[RECORDS FOR PROCESSING Boundary: Start]
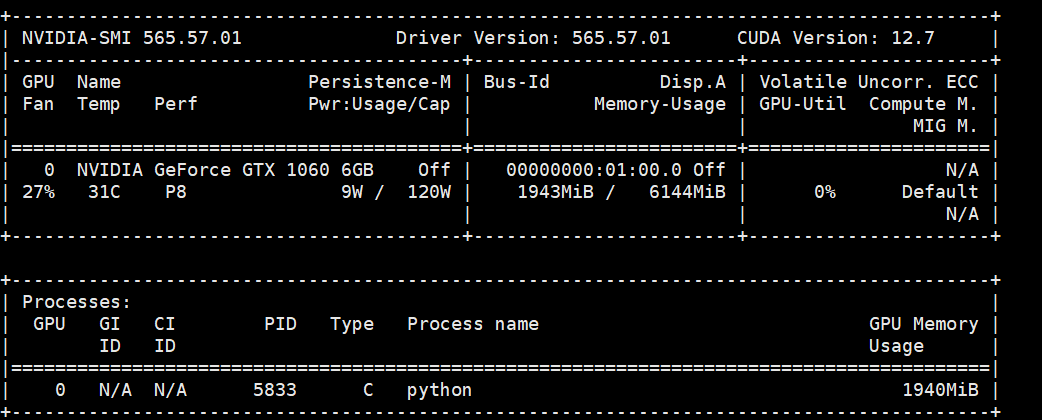Image resolution: width=1042 pixels, height=420 pixels.
Task: Click the Memory-Usage column header
Action: click(x=660, y=104)
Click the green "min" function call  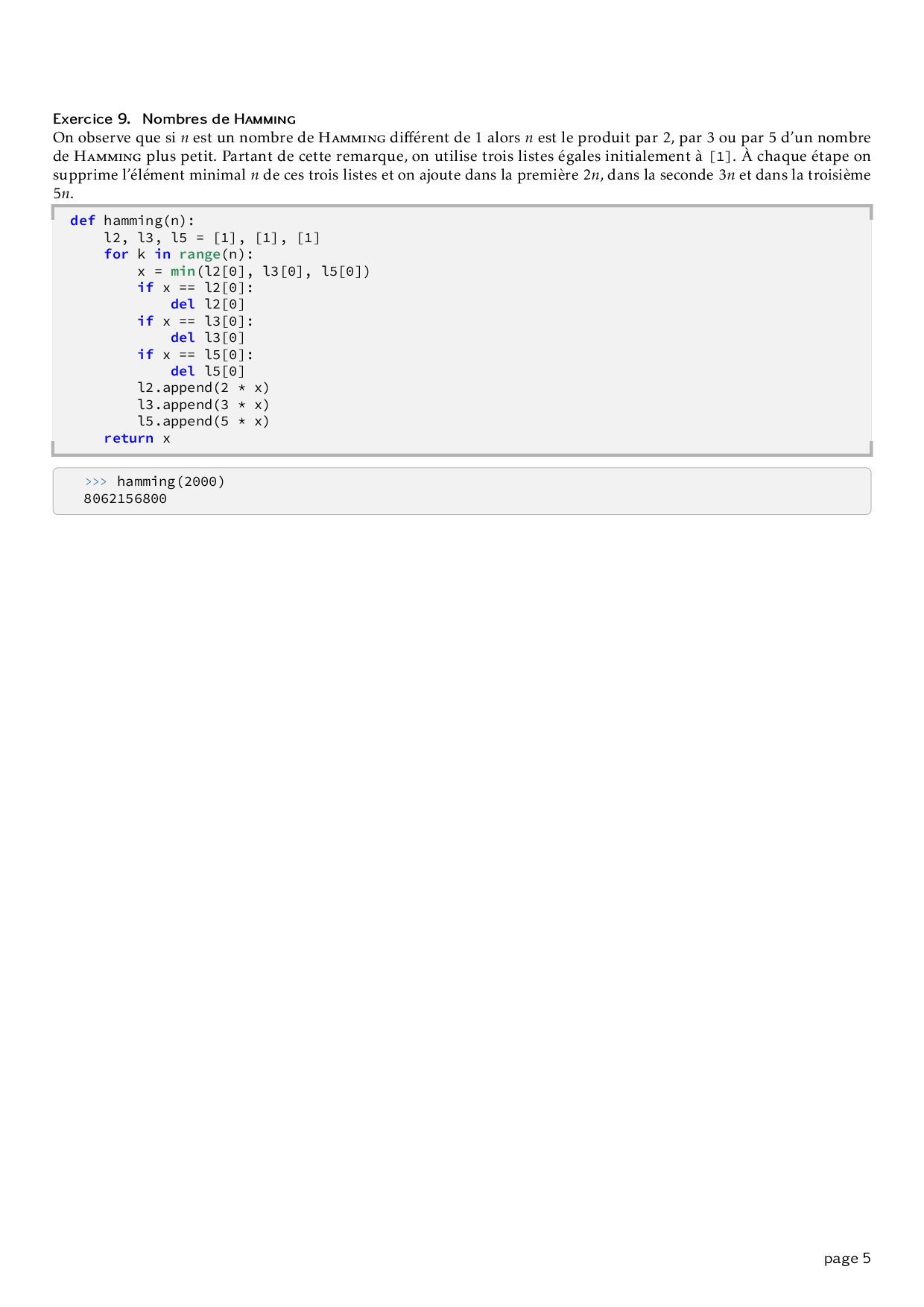(x=183, y=271)
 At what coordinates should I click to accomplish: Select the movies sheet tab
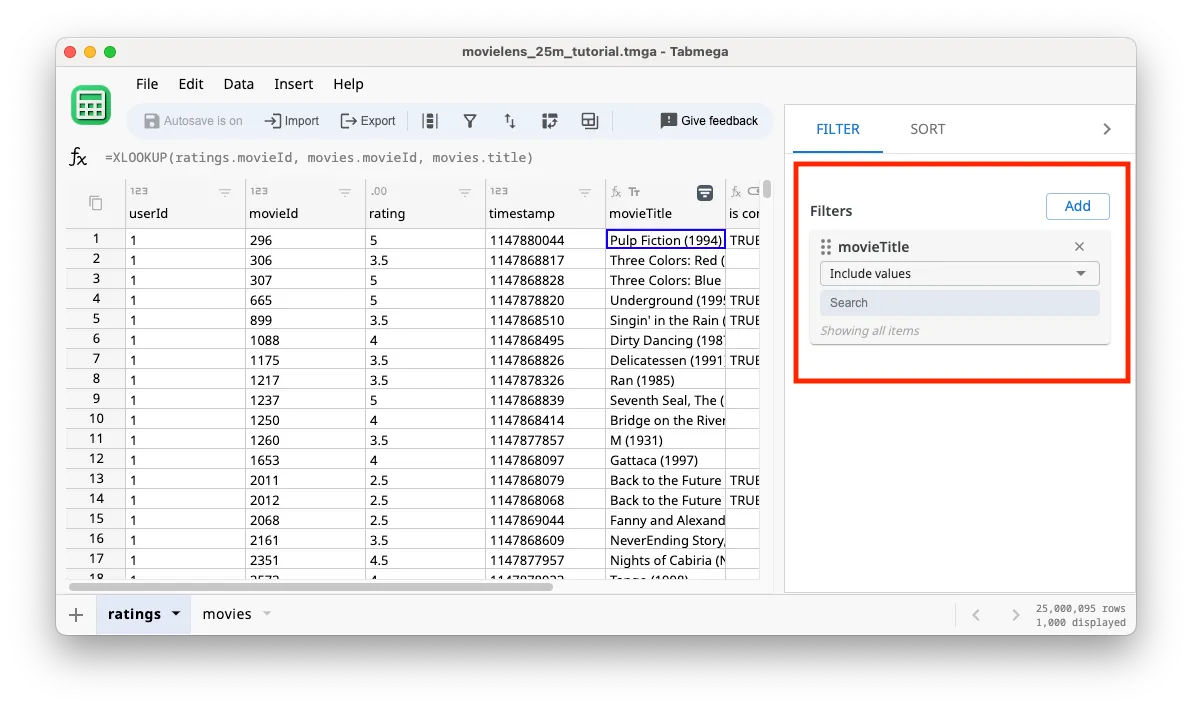226,614
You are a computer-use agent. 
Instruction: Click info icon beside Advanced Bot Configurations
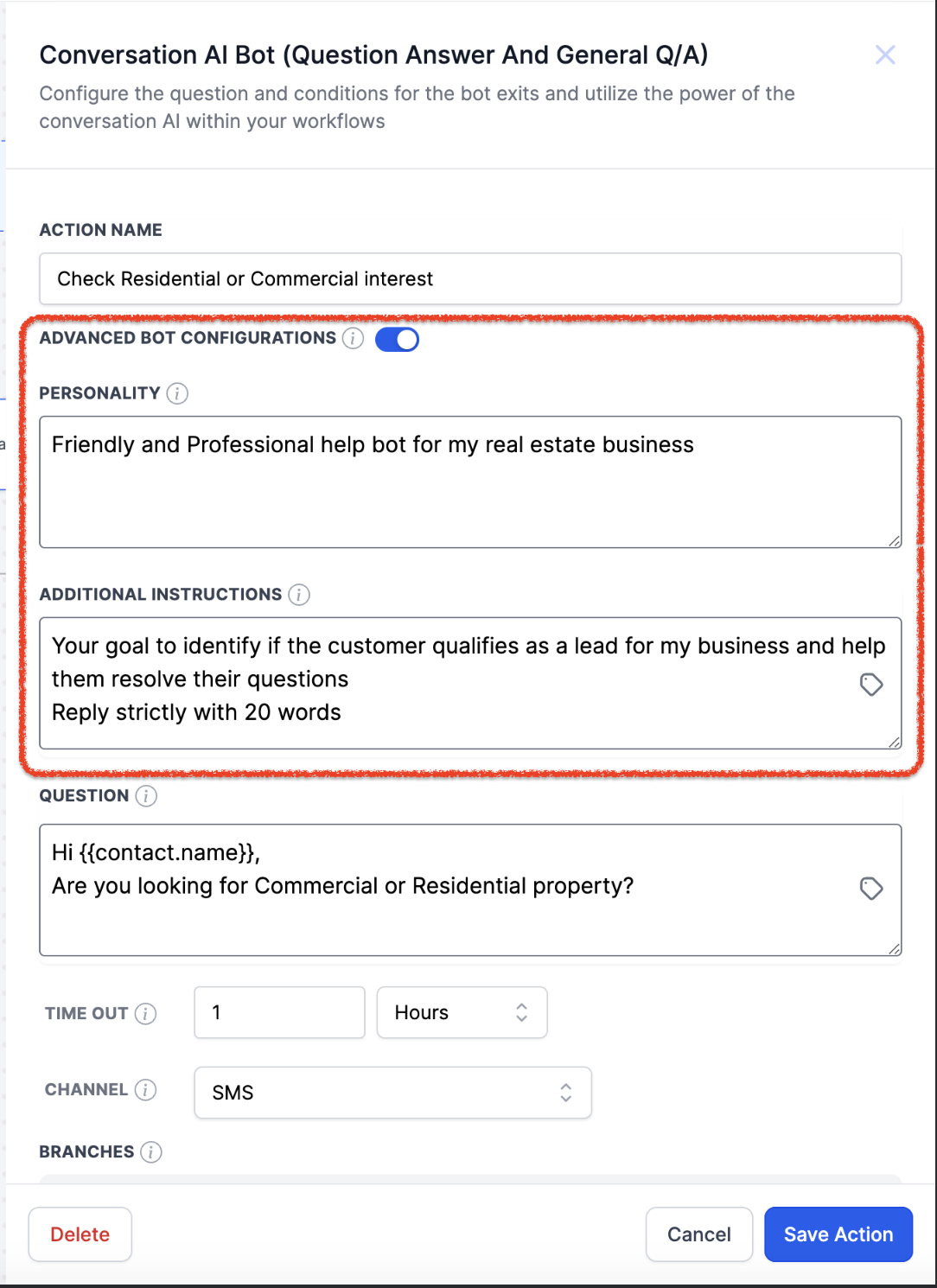(x=353, y=338)
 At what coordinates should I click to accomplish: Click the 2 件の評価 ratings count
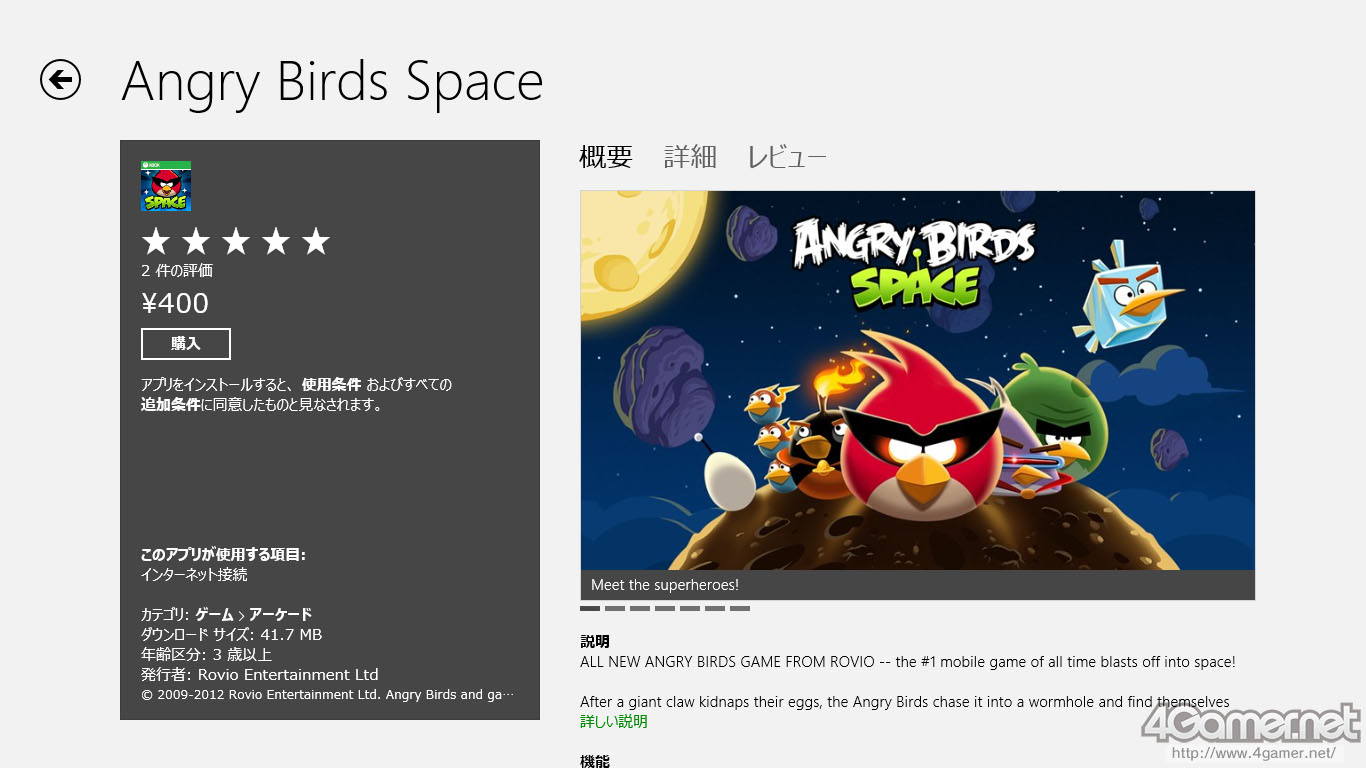click(177, 270)
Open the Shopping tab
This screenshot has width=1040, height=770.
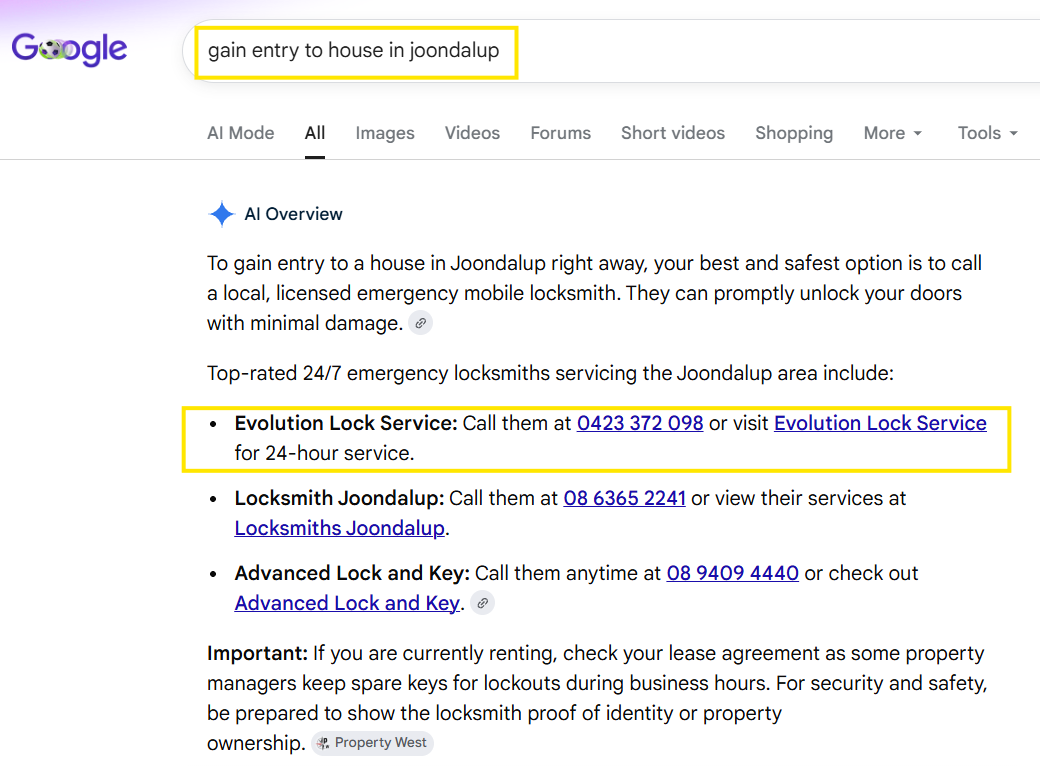pos(794,133)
[RECORDS FOR PROCESSING Boundary: End]
§ **WORK TO BE COMPLETED**
Beginning at the line that contains "Open the Shopping tab", transcribe it and every later line through the last line of the data above, exactly, and drop the pictures.

§ **ANSWER BOX**
Open the Shopping tab
This screenshot has width=1040, height=770.
pos(794,133)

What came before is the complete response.